Ambitious trusts are looking to become accountable care organisations. When I part company with Roy is when he argues that complexity and change make it impossible to sell into the NHS.
As we advised in the HTN article, companies that want to do that need to understand that they need to target a specific market within healthcare; and they need to understand its agenda. But once they have done that, they can put together a message that will resonate with their target audience.
One of the most important things that we do at Highland Marketing is to advise clients on the NHS, on how to scope out their real market, and on how to approach that. In doing that, we recognise that change always means opportunity.
So, it’s true that the NHS is facing a huge financial deficit and a difficult policy environment. It’s true that its quietly reorganising in response to that. But the organisations that are emerging need good IT systems and they need digital innovation.
The trick is to get those systems and innovations in front of the right people. In his newsletter, Roy argues that companies won’t manage to do that.
He says they will need to “wear out [their] shoes traipsing around and knocking on doors” or work through the phone book only to find that “the people in it have been made redundant.”

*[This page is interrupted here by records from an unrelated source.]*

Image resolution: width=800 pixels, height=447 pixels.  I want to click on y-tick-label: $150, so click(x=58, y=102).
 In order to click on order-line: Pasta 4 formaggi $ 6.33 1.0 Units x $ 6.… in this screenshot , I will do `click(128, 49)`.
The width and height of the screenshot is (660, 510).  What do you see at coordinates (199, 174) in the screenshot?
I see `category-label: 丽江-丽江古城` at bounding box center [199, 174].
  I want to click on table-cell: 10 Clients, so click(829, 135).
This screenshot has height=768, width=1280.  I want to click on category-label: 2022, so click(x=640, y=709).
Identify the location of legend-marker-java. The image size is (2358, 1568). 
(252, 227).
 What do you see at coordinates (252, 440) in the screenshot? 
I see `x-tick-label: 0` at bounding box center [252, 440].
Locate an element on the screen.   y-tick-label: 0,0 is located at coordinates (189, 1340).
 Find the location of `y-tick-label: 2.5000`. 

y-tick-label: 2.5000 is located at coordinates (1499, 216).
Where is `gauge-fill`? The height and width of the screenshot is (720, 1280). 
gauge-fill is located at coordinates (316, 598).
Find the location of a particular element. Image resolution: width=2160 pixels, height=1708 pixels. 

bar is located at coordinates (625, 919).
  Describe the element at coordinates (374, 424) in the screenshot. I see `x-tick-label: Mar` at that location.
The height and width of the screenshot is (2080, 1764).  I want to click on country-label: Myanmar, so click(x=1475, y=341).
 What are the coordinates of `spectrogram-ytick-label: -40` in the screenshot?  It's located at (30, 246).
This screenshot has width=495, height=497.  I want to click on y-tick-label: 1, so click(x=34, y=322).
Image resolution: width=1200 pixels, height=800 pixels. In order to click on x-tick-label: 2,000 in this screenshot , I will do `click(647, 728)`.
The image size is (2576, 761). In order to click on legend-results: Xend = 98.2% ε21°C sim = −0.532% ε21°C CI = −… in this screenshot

Well, as he says, “good luck with that”; but nobody rational would advise anybody to try those kinds of techniques in the first place.
What I have found, over many years of working for a company that supplied IT to the NHS and then for an agency that helps others to do the same, is that what works are well-executed PR and marketing campaigns, supported by top quality content.
That’s what we create at Highland Marketing, and we know that it works because our clients tell us that it does.
Roy rounds out his op ed by recognising that the NHS needs “product developments and new stuff” but then says “first [it] will need to find them [and] good luck with that.”
He’s right about the innovation bit, half-right about the difficulty of getting the NHS and companies together, and far too gloomy about whether that can be done.
At Highland Marketing, we create the messages, content and campaigns that tell the people who need to know what is out there what is available and how to make it work for them. Nobody is pretending that selling into the NHS is easy. But with the right advice, it is perfectly possible.